One thing I left out of my article on “soft power” the other day was music. I had originally mentioned that Beatles tourism was responsible for almost 10% of Liverpool GDP and is still growing, but cut for simplicity’s sake, focusing on literature instead.

Obviously, music plays a big part in soft power and the capital also still benefits from the charismatic legacy of Swinging London and punk, although Chelsea, Soho and Notting Hill have rather lost the bohemian raffishness that attracted artists in the first place. You’re not going to find The Clash of the future squatting next door to you in W11.

Although the Beatles are way ahead of any other British band in terms of historical importance, and the London-based Rolling Stones a comfortable second place, arguably Manchester has the most musical soft power of any city in Britain.

Almost a quarter of a century ago there was the Cool Britannia phenomenon, which was partly a coke-fuelled orgy of self-indulgence created by the London media but did also to some extent reflect a real moment in music and popular culture. It probably reached a peak during and after Euro 96, when the US-based Newsweek declared that “London Rules: inside the world’s coolest city”. A big part of Cool Britannia was the rivalry between Oasis and Blur, but more widely it was about the musical scene in two cities — London and Manchester.

London has a vastly bigger economy and cultural weight, but Manchester had an unusual number of very good and decent bands in the years following The Stone Roses’s first album in 1989, and by the mid-90s the city had huge cultural capital as a result. Anecdotally I know several people who made their university choice at least partly because of the Madchester scene, and while most moved to London afterwards, the sheer number of bright people living in the city must have made some contribution to the knowledge economy.

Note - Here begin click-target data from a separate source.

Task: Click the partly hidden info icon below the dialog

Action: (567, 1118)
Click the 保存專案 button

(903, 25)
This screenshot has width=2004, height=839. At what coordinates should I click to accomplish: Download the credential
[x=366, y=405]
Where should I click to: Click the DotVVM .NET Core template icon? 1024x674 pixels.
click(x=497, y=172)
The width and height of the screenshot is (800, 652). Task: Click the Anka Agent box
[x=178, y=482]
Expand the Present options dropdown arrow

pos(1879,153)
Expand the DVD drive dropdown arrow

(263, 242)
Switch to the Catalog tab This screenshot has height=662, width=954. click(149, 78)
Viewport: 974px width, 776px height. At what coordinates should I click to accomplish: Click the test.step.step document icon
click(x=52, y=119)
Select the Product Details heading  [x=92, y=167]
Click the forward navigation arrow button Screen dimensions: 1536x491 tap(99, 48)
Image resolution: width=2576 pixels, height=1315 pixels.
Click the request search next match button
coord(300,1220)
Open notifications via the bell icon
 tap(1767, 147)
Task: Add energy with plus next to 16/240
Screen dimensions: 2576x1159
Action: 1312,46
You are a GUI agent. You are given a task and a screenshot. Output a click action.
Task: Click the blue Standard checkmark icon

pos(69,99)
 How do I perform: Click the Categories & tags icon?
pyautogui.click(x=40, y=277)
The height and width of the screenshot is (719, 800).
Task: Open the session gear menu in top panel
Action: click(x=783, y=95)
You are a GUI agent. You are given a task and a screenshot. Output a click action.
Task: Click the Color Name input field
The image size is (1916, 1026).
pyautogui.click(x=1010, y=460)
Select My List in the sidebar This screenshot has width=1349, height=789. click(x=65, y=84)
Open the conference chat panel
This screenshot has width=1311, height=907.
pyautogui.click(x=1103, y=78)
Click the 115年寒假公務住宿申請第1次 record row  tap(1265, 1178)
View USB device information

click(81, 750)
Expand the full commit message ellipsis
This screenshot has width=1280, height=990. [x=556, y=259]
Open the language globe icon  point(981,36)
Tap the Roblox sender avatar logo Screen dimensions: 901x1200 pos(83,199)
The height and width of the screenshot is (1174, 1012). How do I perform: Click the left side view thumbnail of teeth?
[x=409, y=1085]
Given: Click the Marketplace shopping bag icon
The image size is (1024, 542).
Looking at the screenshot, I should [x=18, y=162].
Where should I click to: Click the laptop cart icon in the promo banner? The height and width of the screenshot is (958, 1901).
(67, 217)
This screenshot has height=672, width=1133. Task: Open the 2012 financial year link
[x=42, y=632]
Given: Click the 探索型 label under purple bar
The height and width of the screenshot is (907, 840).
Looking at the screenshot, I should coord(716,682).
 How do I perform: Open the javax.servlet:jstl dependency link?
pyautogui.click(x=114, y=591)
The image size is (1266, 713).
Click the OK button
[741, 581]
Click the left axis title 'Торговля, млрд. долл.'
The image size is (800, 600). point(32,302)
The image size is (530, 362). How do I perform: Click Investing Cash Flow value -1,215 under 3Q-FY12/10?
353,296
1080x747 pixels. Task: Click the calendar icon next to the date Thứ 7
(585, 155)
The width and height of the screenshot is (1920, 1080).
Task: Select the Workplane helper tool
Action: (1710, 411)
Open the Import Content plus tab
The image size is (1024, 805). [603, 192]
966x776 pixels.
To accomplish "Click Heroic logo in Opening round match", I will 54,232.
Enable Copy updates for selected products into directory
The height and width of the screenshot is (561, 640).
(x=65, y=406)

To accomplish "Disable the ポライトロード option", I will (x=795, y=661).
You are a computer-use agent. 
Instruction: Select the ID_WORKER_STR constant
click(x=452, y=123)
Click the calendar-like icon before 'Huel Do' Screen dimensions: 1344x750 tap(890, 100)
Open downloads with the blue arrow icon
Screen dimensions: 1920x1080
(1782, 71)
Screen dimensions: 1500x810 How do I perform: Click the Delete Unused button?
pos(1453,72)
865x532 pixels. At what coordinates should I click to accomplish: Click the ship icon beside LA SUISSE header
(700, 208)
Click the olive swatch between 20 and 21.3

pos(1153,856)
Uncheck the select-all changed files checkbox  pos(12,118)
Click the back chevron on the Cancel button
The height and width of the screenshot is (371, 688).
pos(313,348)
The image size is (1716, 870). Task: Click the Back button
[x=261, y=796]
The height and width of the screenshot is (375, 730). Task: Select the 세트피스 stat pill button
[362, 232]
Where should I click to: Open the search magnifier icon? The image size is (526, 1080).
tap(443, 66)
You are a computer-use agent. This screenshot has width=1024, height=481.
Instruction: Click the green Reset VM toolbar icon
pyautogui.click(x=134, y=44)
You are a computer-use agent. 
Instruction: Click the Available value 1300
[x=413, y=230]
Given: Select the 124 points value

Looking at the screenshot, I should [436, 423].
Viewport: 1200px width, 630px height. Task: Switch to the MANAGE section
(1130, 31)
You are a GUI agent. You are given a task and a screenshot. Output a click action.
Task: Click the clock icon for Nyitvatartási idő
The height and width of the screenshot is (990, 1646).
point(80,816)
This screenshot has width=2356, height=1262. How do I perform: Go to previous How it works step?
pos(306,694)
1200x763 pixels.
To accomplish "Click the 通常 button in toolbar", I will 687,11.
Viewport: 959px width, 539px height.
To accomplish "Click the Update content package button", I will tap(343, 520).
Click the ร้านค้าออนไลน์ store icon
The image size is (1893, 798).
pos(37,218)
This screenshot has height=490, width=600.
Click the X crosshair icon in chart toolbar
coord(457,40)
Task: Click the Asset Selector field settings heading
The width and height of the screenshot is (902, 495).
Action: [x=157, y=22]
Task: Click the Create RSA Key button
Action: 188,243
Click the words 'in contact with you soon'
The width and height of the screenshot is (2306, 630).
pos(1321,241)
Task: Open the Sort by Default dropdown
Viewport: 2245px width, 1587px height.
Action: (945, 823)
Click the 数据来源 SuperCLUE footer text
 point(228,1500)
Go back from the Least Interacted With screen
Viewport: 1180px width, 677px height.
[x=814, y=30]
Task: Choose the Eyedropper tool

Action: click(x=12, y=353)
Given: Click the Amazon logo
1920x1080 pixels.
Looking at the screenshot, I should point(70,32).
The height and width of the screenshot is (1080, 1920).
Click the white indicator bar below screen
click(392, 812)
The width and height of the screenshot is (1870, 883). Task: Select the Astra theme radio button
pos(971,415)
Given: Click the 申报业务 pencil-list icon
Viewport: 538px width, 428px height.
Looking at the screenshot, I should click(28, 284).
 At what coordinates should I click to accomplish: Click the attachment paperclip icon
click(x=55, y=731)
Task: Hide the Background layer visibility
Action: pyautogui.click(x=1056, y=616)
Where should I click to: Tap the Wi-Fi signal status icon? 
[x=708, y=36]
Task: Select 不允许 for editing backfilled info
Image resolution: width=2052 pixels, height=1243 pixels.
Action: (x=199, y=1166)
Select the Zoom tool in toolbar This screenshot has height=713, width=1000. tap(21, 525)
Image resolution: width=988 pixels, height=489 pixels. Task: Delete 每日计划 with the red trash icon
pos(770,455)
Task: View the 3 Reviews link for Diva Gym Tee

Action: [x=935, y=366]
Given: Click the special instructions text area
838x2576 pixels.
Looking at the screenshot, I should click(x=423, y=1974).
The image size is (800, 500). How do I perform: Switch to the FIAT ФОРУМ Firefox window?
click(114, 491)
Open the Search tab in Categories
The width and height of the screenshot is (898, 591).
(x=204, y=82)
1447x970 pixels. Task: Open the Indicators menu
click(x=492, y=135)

On top of this, Fergie’s United team were at their peak — they won their second double just before Euro 96 and three years later were champions of Europe. How many Man United fans are there in China now? Twenty million? Fifty million? I’ve lost track.

During the 21st century Manchester’s economy has boomed — more than any city in Britain — and in terms of population increase and jobs it has grown quicker than every other urban area, benefitting from the growth of the knowledge economy.

Of course there are many reasons for Manchester’s revival and its ability to attract people from around the world, but maybe a lot of it is basically thanks to Noel and Liam Gallagher.